I’m not saying I expect anything approaching realism in a movie about talking turtles. I’m suggesting that the quirky appeal of Leonardo, Raphael, Michelangelo and Donatello isn’t well suited by CGI that looks interchangeable with every other superhero flick. It’s as if the very things that made the turtles unique—there’s only one “Cowabunga!” in the whole film and it isn’t even Michelangelo who says it—have been downplayed in the hopes of turning them into generic, franchise building heroes. I say let their freak flags fly. We liked them because they were subversive. We liked them because, like Godzilla, they were more fun when you could see the zipper on the back of their rubber suits. Smoothing out their edges sands off the stuff that made them unique.

Kraang, the sadly underused villain, is as over-the-top as you might hope and a nice counterpart to the bland Tee as Shredder. As cool as Kraang is, though, this is really the turtle show. They are given more screen time than anyone else, and other than Bebop and Rocksteady, who morph into a rhino and warthog, dominate the proceedings. In the background are Laura Linney and Perry.
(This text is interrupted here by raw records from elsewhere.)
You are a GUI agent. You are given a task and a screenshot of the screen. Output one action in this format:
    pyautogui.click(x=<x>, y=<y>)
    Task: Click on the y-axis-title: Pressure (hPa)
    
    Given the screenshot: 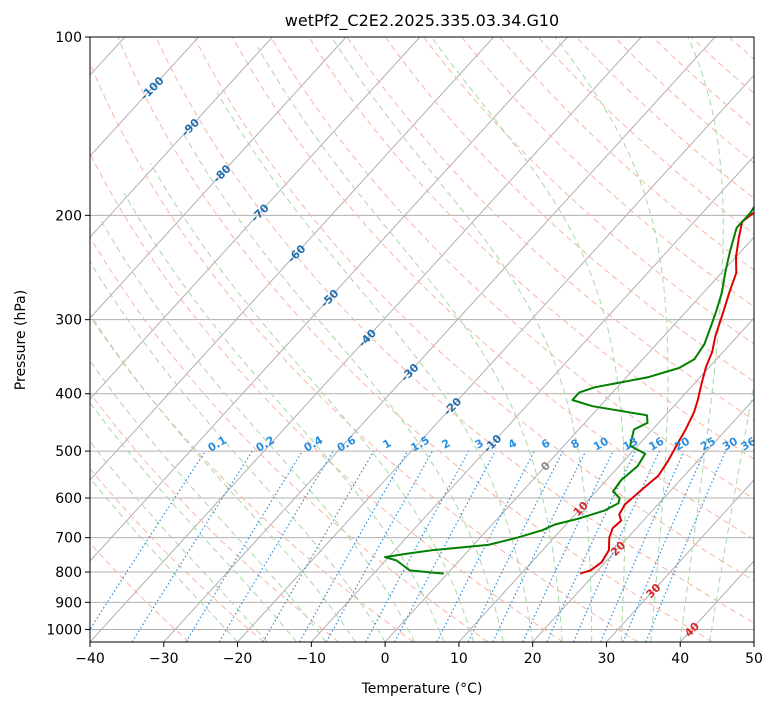 What is the action you would take?
    pyautogui.click(x=21, y=340)
    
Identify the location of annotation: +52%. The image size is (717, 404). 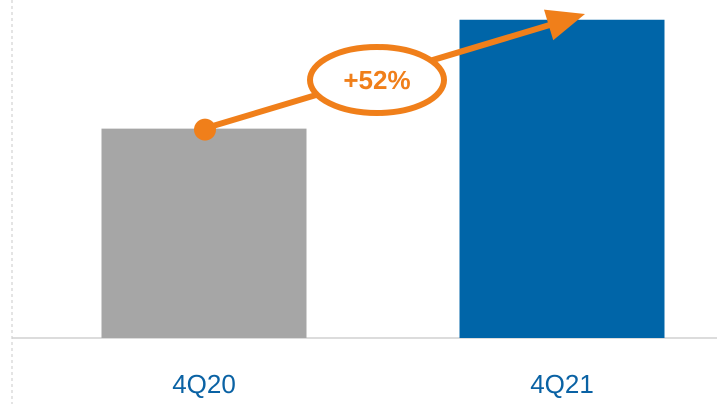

Linney steps out of the art-house to do a forgettable turn as a justice department honcho and Perry adds little to the flick other than name value.

“Teenage Mutant Ninja Turtles: Out Of The Shadows” is a CGI orgy that left me (half) shell shocked and nostalgic for a time when four wisecracking, world-saving turtles were something unique and not simply another entry in the superhero sweepstakes.